§ TASK TO COMPLETE
List each line in the data below that contains the string "click".

§ RECORDS SUPPLIED
* * * * *
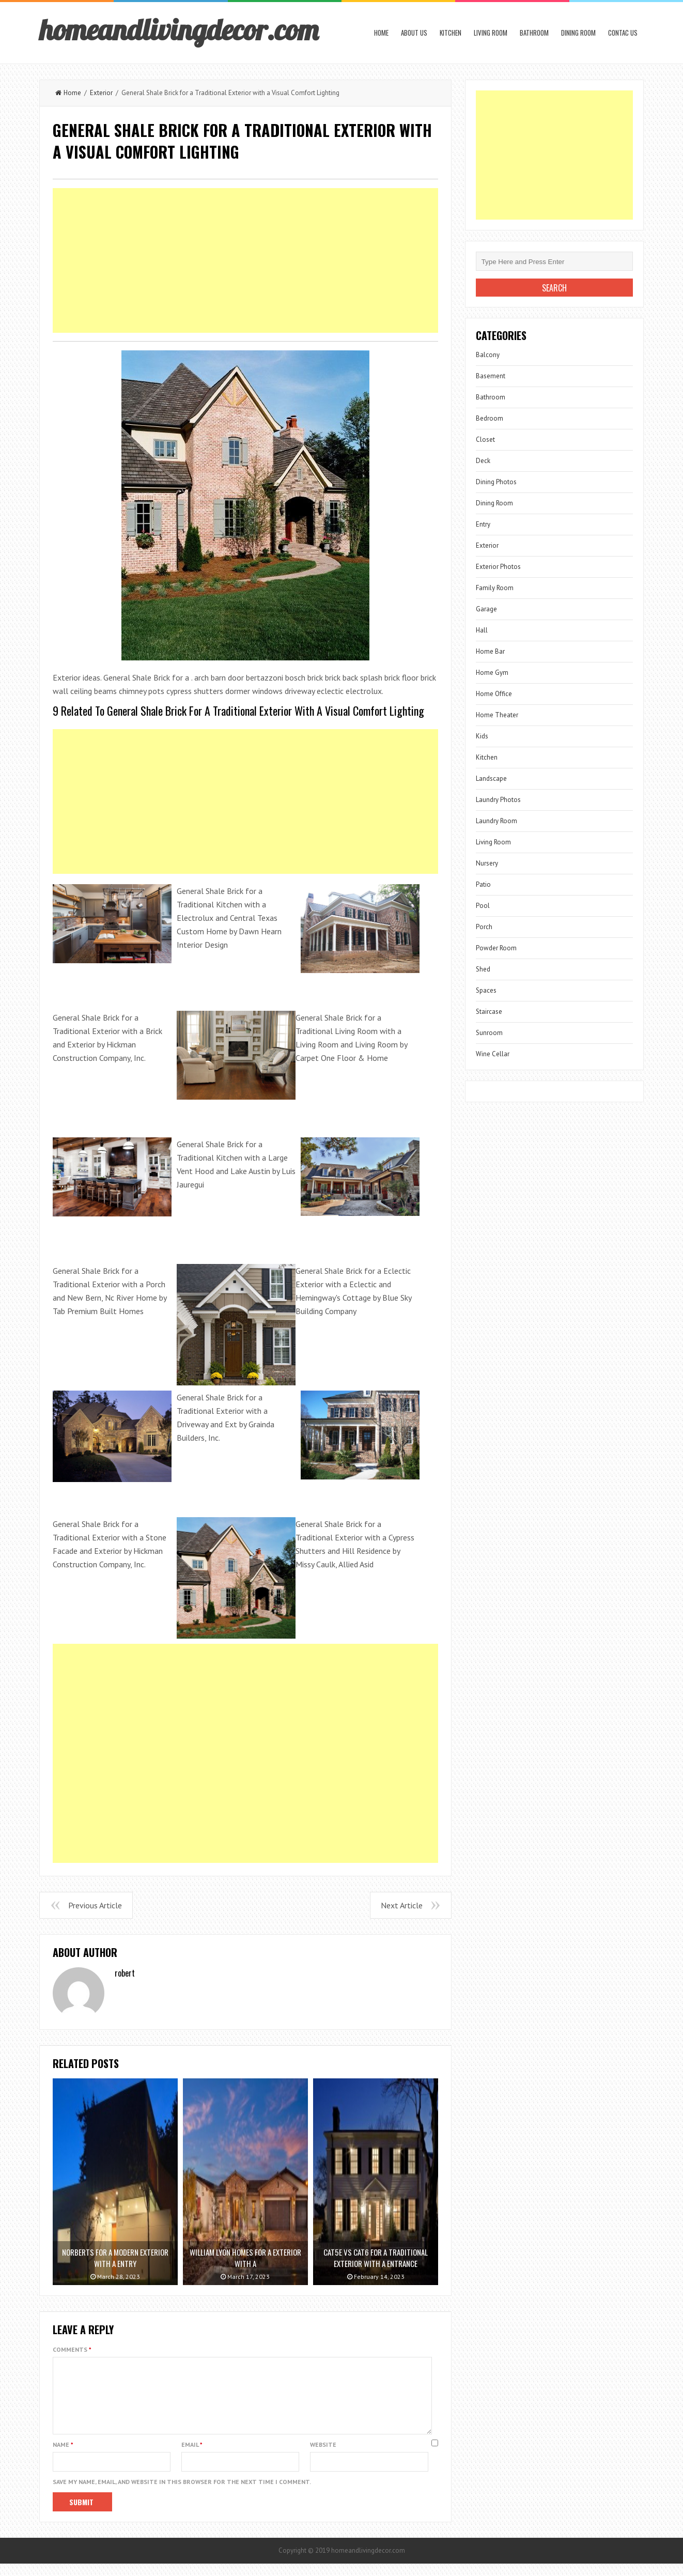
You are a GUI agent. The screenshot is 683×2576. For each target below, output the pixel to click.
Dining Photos (496, 481)
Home (381, 32)
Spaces (486, 990)
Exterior (101, 92)
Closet (485, 439)
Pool (483, 905)
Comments (72, 2349)
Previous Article (95, 1905)
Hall (482, 630)
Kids (482, 736)
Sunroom (489, 1032)
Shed (483, 969)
* * * * *
§ FULL OUTPUT
You are a GUI agent. The screenshot is 683×2576. For each target below, output the pixel to click.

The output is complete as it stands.